Do our values about healthy food come from our culture or our culture’s influencers?

by Lisa Quattlebaum

I became vegetarian in high school many moons ago after repetitively listening to The Smiths Meat is Murder. Given my music reference, you can calculate that number of moons. Morrissey was a vegetarian, PETA was starting up and Kiss My Face was a bar of soap, not a dating app swipe signal. While I was in vogue, still somewhat on the fringe of popular food values, I was a total cast out within my “other” community; my Black and Brown inner-city community. You see, back in the day, according to friends and select family, broccoli was considered “white peoples food”. Or so I was told at every holiday dinner and BBQ.

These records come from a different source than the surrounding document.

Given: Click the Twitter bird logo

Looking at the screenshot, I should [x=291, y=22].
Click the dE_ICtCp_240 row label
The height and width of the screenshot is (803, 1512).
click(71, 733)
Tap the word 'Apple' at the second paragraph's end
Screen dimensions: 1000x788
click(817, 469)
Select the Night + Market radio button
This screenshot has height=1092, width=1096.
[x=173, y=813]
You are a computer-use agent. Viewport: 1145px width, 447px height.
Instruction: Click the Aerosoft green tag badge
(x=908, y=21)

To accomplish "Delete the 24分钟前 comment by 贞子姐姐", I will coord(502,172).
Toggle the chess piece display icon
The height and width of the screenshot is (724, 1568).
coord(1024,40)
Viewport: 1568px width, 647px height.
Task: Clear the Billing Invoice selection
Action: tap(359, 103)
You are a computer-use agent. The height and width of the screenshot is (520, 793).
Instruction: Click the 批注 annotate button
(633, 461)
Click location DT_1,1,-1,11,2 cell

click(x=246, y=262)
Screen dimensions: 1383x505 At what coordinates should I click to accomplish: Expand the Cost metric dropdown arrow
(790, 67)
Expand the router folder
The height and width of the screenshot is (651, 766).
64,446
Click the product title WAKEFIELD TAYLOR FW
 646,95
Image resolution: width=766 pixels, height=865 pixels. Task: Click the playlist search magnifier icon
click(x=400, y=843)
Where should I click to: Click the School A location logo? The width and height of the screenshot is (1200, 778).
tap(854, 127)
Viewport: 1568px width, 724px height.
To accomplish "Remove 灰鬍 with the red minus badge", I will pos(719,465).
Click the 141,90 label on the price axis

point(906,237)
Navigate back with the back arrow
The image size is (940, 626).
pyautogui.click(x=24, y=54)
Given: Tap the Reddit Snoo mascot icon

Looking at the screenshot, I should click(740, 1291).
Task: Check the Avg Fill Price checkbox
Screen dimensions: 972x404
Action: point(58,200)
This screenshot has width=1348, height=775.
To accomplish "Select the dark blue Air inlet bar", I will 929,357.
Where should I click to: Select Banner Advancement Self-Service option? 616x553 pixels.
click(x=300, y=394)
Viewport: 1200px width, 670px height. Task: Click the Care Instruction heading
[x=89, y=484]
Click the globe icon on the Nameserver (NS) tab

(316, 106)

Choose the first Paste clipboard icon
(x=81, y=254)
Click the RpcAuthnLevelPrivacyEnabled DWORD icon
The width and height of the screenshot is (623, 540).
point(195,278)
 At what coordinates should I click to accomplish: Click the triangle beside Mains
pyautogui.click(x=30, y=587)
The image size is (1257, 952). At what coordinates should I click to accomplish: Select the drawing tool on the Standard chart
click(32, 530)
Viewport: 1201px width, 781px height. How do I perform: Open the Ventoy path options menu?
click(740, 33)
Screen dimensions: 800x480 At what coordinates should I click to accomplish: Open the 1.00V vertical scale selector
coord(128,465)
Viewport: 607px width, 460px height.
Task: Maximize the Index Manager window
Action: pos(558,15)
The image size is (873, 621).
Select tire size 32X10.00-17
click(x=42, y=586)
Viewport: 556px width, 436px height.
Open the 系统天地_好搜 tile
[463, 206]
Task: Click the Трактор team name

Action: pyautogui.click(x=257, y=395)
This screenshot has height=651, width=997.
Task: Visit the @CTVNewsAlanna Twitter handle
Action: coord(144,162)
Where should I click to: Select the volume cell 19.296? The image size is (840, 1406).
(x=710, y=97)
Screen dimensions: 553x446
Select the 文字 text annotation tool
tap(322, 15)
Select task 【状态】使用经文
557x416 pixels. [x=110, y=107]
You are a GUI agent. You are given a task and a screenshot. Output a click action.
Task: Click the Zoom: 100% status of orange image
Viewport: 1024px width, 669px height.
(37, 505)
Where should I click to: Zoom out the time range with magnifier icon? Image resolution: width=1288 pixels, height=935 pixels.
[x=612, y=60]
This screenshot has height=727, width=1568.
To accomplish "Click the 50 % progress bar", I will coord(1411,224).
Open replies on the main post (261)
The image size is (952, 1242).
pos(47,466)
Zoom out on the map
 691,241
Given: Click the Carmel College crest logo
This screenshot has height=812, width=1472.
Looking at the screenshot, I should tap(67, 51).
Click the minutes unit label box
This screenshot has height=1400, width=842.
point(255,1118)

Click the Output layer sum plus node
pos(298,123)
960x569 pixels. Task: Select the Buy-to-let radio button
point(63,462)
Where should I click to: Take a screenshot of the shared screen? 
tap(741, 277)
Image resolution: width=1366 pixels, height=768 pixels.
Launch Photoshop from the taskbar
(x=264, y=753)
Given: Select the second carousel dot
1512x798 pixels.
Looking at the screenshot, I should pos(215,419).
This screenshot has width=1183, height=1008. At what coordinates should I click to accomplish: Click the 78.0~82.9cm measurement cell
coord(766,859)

In 1987, I graduated from a prestigious Massachusetts ultra liberal boarding school and after a very hot three months in West Philadelphia, I hopped, skipped, and jumped to the outskirts of Manhattan to attend a super liberal small liberal arts college. My vegetarianism traveled with me along with academic and personal inquiries into how culture contributes to our values and practices; even our culinary ones. Aside from the occasional animal rights protest, my advocacy showed up in the kitchen (a shared one with five fast-food eaters for two years) and at the dinner table. Most every dinner table I was seated at. Instead of lecturing from the gospel of veganism (it lasted a very long and slow year - Vegan 2.0 was sweeter, but also shorter) or telling folks about the pre-Instagram guru 847,000 others and I were following, I simply ate and enjoyed my food. The narrative naturally excluded the when and how I started my plant-based food journey and overflowed with juicy details how scratch-cooking, fresh veggies (even broccoli), and farm-to-table eating was a cultural long-standing and multi-generational approach to food.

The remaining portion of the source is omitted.